- _Your instructions_:
Output the listing in full. Every line stays exactly as it is.

- _Records for the exercise_:
▶

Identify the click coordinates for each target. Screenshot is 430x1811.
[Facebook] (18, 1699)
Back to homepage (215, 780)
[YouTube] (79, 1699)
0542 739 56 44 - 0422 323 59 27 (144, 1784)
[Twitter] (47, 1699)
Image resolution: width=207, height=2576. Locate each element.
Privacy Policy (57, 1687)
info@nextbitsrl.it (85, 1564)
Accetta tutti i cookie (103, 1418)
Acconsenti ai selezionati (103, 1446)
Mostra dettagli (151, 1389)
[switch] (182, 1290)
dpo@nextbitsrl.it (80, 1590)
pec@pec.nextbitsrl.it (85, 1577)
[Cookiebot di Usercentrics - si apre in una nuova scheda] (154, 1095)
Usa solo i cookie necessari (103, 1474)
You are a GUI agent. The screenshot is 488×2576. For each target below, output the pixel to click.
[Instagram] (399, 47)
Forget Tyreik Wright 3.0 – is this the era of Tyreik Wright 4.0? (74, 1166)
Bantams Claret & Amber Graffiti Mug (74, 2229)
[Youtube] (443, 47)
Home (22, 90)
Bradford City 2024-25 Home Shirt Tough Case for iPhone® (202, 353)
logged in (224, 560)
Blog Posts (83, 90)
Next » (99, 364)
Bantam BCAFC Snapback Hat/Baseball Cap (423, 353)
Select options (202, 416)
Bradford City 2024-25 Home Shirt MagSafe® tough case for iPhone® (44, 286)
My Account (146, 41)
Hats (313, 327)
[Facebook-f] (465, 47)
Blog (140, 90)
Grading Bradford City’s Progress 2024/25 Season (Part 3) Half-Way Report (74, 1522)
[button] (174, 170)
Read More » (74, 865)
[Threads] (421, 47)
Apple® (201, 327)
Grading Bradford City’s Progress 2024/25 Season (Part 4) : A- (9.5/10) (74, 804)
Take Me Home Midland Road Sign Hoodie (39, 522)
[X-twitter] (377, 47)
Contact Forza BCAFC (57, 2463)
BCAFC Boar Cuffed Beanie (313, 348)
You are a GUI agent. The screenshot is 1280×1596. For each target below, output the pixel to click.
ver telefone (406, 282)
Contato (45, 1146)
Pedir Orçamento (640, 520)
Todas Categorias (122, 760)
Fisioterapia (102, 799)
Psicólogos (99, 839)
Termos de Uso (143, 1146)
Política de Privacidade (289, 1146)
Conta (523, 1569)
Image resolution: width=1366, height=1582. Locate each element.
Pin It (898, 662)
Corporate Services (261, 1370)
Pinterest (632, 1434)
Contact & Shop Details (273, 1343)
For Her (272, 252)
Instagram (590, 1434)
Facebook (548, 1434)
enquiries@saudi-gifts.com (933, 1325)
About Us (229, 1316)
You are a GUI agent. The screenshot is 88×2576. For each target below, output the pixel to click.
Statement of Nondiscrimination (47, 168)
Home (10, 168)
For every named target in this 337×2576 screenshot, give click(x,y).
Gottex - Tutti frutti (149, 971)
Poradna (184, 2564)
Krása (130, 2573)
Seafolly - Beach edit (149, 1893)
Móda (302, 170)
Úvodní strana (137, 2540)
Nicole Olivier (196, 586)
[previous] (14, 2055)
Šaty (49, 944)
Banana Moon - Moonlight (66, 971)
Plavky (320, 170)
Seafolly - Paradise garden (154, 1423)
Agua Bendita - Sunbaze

◀

- _Worked solution_:
Identify the click coordinates for each target. Screenshot is 430x1811.
[Facebook] (18, 1699)
Back to homepage (215, 780)
[YouTube] (79, 1699)
0542 739 56 44 - 0422 323 59 27 (144, 1784)
[Twitter] (47, 1699)
Image resolution: width=207, height=2576. Locate each element.
Privacy Policy (57, 1687)
info@nextbitsrl.it (85, 1564)
Accetta tutti i cookie (103, 1418)
Acconsenti ai selezionati (103, 1446)
Mostra dettagli (151, 1389)
[switch] (182, 1290)
dpo@nextbitsrl.it (80, 1590)
pec@pec.nextbitsrl.it (85, 1577)
[Cookiebot di Usercentrics - si apre in una nuova scheda] (154, 1095)
Usa solo i cookie necessari (103, 1474)
You are a GUI agent. The screenshot is 488×2576. For each target below, output the pixel to click.
[Instagram] (399, 47)
Forget Tyreik Wright 3.0 – is this the era of Tyreik Wright 4.0? (74, 1166)
Bantams Claret & Amber Graffiti Mug (74, 2229)
[Youtube] (443, 47)
Home (22, 90)
Bradford City 2024-25 Home Shirt Tough Case for iPhone® (202, 353)
logged in (224, 560)
Blog Posts (83, 90)
Next » (99, 364)
Bantam BCAFC Snapback Hat/Baseball Cap (423, 353)
Select options (202, 416)
Bradford City 2024-25 Home Shirt MagSafe® tough case for iPhone® (44, 286)
My Account (146, 41)
Hats (313, 327)
[Facebook-f] (465, 47)
Blog (140, 90)
Grading Bradford City’s Progress 2024/25 Season (Part 3) Half-Way Report (74, 1522)
[button] (174, 170)
Read More » (74, 865)
[Threads] (421, 47)
Apple® (201, 327)
Grading Bradford City’s Progress 2024/25 Season (Part 4) : A- (9.5/10) (74, 804)
Take Me Home Midland Road Sign Hoodie (39, 522)
[X-twitter] (377, 47)
Contact Forza BCAFC (57, 2463)
BCAFC Boar Cuffed Beanie (313, 348)
You are a GUI agent. The screenshot is 1280×1596. For each target below, output the pixel to click.
ver telefone (406, 282)
Contato (45, 1146)
Pedir Orçamento (640, 520)
Todas Categorias (122, 760)
Fisioterapia (102, 799)
Psicólogos (99, 839)
Termos de Uso (143, 1146)
Política de Privacidade (289, 1146)
Conta (523, 1569)
Image resolution: width=1366, height=1582. Locate each element.
Pin It (898, 662)
Corporate Services (261, 1370)
Pinterest (632, 1434)
Contact & Shop Details (273, 1343)
For Her (272, 252)
Instagram (590, 1434)
Facebook (548, 1434)
enquiries@saudi-gifts.com (933, 1325)
About Us (229, 1316)
You are a GUI agent. The screenshot is 88×2576. For each target below, output the pixel to click.
Statement of Nondiscrimination (47, 168)
Home (10, 168)
For every named target in this 337×2576 screenshot, give click(x,y).
Gottex - Tutti frutti (149, 971)
Poradna (184, 2564)
Krása (130, 2573)
Seafolly - Beach edit (149, 1893)
Móda (302, 170)
Úvodní strana (137, 2540)
Nicole Olivier (196, 586)
[previous] (14, 2055)
Šaty (49, 944)
Banana Moon - Moonlight (66, 971)
Plavky (320, 170)
Seafolly - Paradise garden (154, 1423)
Agua Bendita - Sunbaze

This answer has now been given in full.